Vin Diesel (a pimento olive on steroids) and John Cena (an anthropomorphic walnut) play warring brothers who drive after each other in many cars. And that’s about it. I’ve seen firework displays with more plot. At one point Cardi B shows up. I presume she’s good at singing, because if she was shot as an actor she’d die innocent.
F9 is broken up into self-contained blocks that could be cut and pasted into any order without making the slightest difference to the plot. Blocks that repeat every 20 minutes. It goes like this: Begin with an establishing drone shot of somewhere like Edinburgh or Tbilisi or Columbia, then move to a soundstage set of a secret underground lair, where Diesel and Michelle Rodriguez and Ludacris and Tyrese Gibson squint intensely at each other and say things like “He was my brother/She was my sister/He was my second cousin by marriage.” And then there’s a car chase.
The most remarkable aspect of F9 is how a car chase can be shoehorned into the most implausible of situations. No matter what the problem, it can be solved through the medium of a car chase. Did your brother kill your father? Car chase. Has a Baltic dictator stolen a super weapon satellite? Car chase.
The action is uniformly ridiculous. Not only does F9 not have even the flimsiest grasp on reality or logic, but it is completely unburdened by physics or gravity. At one point I think John Cena ziplined from Edinburgh to London. The problem with incredulous action sequences that become progressively more incredulous, is that eventually you are left with nowhere to go. It may be tempting to compare this with Mission: Impossible, but the difference is that while you may be aware that Tom Cruise hanging off the side of a plane is daft, it’s never dumb. Mission: Impossible doesn’t insult its audience. F9 most certainly does.

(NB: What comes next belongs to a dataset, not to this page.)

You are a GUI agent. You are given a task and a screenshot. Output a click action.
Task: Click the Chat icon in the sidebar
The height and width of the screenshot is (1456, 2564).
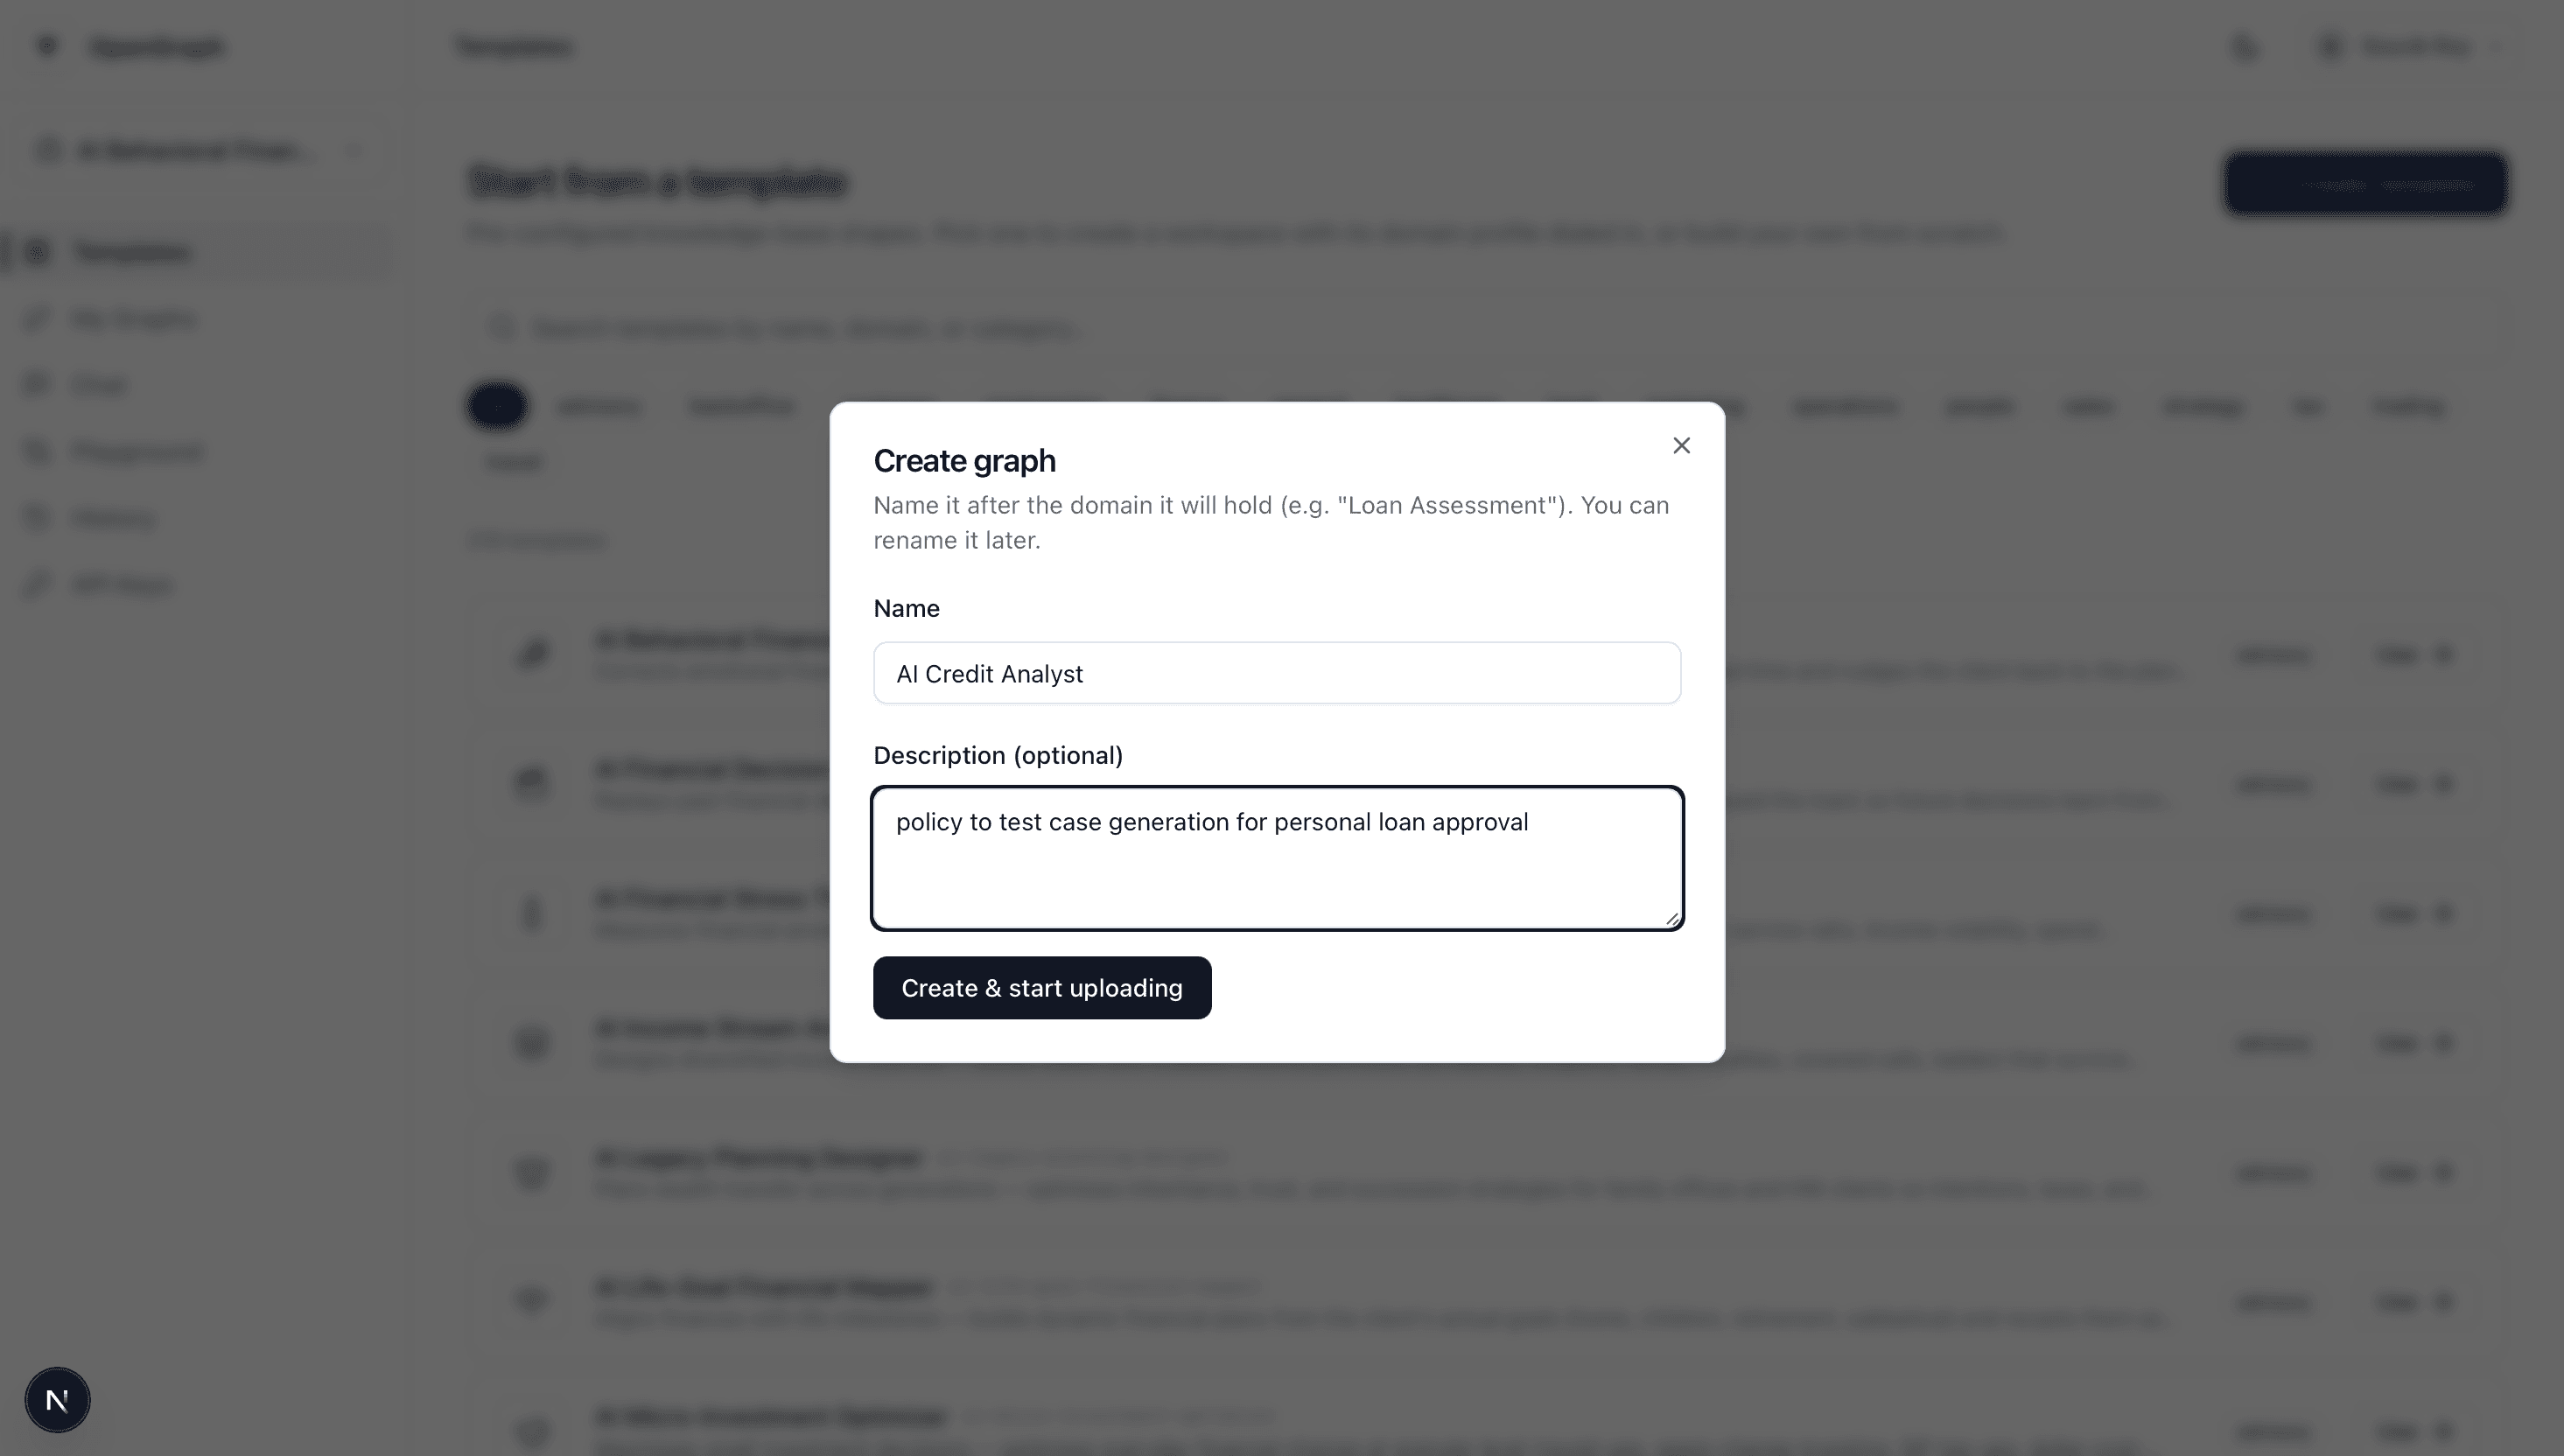(38, 385)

The first big action sequence here is set in the Columbian jungle, which for some reason has a road running right through it. The resulting sequence looks like a live-action Road Runner cartoon. And like a cartoon, there’s no sense of peril or danger. There are no consequences for any of these actions, and eventually you’re just left sitting there thinking, “yeah… so what?” I feel genuine pity for the stunt men and women who worked on this, because it’s a waste of good stuntwork.
The thing about leaving your brain at the door is that eventually you have to pick it up and put it back in, and you’re going to hate yourself in the morning.